_PROBLEM TO WORK ON_
Nothing below is to be printed except the lines between the line holding "Screen dimensions: 1481x502" and the line holding "Given: Select 职教数据上报 in 数据开放门户", inclusive, each exactly as it appears.

_RECORD SET_

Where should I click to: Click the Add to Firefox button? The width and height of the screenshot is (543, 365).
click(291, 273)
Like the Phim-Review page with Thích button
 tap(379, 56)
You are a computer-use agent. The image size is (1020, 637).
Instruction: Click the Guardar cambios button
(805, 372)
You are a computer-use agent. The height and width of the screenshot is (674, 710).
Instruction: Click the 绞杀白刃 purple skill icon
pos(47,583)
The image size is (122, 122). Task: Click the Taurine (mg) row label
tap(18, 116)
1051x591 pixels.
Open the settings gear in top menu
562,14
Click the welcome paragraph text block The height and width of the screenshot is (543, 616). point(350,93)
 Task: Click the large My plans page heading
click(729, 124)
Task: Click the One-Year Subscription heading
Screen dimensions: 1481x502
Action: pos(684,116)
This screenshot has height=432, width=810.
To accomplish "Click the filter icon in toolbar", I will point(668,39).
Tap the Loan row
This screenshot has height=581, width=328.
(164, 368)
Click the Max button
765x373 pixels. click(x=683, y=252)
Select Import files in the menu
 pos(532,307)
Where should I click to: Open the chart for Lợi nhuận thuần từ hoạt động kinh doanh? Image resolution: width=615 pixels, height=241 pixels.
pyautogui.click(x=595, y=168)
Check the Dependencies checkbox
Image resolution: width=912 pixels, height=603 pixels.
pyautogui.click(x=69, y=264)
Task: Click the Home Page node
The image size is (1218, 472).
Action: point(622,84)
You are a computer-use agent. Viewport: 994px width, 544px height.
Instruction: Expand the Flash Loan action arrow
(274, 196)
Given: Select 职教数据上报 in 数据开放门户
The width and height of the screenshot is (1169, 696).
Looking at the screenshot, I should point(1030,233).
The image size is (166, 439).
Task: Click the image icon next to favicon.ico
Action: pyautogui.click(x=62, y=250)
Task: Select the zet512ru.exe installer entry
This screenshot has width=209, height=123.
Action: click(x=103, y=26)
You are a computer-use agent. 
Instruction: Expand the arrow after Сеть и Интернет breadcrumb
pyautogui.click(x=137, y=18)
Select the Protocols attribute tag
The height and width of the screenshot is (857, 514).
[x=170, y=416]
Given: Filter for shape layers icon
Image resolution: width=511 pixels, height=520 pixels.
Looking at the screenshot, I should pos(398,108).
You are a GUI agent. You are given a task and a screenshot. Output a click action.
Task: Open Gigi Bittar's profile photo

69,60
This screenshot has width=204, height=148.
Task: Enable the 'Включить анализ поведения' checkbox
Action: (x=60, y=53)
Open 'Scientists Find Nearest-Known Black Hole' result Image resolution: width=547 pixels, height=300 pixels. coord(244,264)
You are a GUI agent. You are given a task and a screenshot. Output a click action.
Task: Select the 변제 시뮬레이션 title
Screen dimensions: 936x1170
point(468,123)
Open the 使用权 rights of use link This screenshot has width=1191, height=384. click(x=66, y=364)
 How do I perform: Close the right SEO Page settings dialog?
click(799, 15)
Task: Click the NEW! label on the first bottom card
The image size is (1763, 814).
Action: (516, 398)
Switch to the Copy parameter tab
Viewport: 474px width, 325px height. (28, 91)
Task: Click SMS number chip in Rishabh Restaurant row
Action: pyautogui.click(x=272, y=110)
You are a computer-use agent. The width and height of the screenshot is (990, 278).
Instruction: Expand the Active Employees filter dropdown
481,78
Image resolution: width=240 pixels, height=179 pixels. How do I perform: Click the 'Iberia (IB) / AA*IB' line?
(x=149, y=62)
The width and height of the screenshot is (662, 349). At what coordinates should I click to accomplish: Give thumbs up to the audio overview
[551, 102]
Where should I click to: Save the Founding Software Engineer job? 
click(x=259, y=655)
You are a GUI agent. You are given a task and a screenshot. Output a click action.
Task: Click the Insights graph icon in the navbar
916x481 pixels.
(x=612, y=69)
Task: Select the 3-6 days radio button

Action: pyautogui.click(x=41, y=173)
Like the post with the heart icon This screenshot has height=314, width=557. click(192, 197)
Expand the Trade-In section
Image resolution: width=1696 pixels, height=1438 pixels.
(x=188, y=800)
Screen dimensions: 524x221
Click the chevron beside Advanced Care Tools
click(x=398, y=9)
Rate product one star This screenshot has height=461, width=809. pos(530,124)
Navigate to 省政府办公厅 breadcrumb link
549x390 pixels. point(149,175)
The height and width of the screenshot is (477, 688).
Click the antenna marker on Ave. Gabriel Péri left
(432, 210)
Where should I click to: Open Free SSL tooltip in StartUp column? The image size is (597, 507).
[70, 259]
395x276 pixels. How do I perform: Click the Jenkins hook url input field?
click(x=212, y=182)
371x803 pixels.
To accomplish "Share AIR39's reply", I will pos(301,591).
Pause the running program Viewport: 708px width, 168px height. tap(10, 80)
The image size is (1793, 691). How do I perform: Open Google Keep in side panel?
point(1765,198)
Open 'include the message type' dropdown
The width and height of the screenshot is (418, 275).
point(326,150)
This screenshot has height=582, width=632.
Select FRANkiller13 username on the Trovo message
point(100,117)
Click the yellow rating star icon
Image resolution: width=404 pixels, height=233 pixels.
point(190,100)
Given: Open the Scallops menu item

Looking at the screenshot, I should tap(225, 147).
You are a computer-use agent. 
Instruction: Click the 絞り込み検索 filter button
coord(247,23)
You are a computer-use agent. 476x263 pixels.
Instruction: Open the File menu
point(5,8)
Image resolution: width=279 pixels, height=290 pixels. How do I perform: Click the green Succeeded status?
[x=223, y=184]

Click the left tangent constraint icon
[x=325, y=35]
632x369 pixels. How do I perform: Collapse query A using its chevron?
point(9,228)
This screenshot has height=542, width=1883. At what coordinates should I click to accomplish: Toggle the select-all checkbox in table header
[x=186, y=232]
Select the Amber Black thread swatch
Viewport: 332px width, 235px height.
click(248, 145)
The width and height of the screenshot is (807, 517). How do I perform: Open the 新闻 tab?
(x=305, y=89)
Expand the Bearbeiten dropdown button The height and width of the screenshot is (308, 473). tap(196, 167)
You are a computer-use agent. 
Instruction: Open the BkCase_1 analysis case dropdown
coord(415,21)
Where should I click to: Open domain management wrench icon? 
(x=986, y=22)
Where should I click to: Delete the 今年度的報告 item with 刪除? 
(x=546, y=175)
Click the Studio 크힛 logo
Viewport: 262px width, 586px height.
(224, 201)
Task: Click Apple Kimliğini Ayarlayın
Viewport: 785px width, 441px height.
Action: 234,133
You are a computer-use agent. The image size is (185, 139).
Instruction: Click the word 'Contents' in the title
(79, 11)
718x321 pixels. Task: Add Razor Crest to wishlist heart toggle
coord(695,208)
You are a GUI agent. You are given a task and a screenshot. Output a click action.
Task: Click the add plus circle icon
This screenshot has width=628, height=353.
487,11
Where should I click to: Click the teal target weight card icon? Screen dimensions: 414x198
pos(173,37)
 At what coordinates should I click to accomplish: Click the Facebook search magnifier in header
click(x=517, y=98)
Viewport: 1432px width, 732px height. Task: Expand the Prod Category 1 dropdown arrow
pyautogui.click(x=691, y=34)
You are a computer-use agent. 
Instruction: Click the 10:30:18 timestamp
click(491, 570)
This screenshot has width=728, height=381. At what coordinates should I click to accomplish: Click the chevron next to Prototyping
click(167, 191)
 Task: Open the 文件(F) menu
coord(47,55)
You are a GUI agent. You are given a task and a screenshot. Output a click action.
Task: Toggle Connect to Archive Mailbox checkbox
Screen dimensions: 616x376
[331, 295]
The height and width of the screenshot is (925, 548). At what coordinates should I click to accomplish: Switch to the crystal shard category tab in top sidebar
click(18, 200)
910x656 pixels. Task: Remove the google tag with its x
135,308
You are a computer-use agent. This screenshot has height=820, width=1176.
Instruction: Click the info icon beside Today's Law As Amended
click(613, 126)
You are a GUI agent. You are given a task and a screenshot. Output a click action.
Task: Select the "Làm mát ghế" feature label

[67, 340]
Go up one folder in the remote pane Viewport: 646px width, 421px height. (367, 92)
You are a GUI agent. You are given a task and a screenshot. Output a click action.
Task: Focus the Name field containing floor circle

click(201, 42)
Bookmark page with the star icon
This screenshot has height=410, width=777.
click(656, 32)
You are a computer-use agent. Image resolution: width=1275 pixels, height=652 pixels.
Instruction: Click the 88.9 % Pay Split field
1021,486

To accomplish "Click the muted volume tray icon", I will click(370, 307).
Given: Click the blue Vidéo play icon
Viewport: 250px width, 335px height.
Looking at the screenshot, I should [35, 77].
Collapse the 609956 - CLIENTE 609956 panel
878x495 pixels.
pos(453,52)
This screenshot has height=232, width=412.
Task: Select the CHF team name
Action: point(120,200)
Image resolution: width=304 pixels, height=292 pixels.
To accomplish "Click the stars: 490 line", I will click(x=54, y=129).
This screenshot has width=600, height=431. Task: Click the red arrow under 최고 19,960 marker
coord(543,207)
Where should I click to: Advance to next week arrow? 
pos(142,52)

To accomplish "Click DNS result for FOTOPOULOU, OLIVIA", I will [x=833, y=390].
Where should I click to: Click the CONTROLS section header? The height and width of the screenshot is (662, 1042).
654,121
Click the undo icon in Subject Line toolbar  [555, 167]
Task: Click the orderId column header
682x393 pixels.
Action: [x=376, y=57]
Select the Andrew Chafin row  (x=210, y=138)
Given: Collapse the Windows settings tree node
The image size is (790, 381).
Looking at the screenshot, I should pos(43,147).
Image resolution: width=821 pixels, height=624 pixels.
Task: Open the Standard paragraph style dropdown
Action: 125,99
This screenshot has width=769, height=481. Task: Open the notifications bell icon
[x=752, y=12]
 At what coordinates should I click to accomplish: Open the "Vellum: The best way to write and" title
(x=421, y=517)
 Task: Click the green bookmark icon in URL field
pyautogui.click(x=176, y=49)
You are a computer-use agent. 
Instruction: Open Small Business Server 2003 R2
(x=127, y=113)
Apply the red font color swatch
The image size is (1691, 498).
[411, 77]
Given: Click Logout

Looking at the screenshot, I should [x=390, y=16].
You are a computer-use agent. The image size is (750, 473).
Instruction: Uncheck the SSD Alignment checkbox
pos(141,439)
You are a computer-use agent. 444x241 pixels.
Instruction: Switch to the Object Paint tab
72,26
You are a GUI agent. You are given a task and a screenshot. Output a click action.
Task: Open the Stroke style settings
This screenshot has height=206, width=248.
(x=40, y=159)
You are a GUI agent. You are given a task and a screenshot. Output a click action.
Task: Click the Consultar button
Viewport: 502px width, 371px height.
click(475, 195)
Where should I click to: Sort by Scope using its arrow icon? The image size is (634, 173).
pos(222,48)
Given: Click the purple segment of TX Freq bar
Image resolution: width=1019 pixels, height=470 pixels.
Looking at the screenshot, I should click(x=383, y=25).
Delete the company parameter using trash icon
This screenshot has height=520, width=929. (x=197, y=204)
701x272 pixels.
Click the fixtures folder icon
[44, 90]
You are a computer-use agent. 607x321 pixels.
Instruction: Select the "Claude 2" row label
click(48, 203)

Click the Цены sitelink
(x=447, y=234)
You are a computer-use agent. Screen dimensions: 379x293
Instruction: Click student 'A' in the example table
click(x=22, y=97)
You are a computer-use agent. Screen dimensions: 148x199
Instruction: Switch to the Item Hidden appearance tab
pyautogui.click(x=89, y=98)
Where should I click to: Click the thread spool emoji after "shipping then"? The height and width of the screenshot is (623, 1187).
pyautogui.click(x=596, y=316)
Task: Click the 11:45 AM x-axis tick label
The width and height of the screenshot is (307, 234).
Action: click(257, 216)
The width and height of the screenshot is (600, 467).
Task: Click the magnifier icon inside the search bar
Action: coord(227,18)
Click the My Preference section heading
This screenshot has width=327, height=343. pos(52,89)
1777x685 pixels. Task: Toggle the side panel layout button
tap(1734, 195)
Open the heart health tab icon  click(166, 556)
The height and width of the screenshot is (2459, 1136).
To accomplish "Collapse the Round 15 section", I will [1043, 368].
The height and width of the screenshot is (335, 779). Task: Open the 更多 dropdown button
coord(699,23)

_TASK OUTPUT_
Screen dimensions: 1481x502
Action: pos(684,116)
This screenshot has height=432, width=810.
To accomplish "Click the filter icon in toolbar", I will point(668,39).
Tap the Loan row
This screenshot has height=581, width=328.
(164, 368)
Click the Max button
765x373 pixels. click(x=683, y=252)
Select Import files in the menu
 pos(532,307)
Where should I click to: Open the chart for Lợi nhuận thuần từ hoạt động kinh doanh? Image resolution: width=615 pixels, height=241 pixels.
pyautogui.click(x=595, y=168)
Check the Dependencies checkbox
Image resolution: width=912 pixels, height=603 pixels.
pyautogui.click(x=69, y=264)
Task: Click the Home Page node
The image size is (1218, 472).
Action: point(622,84)
You are a computer-use agent. Viewport: 994px width, 544px height.
Instruction: Expand the Flash Loan action arrow
(274, 196)
Given: Select 职教数据上报 in 数据开放门户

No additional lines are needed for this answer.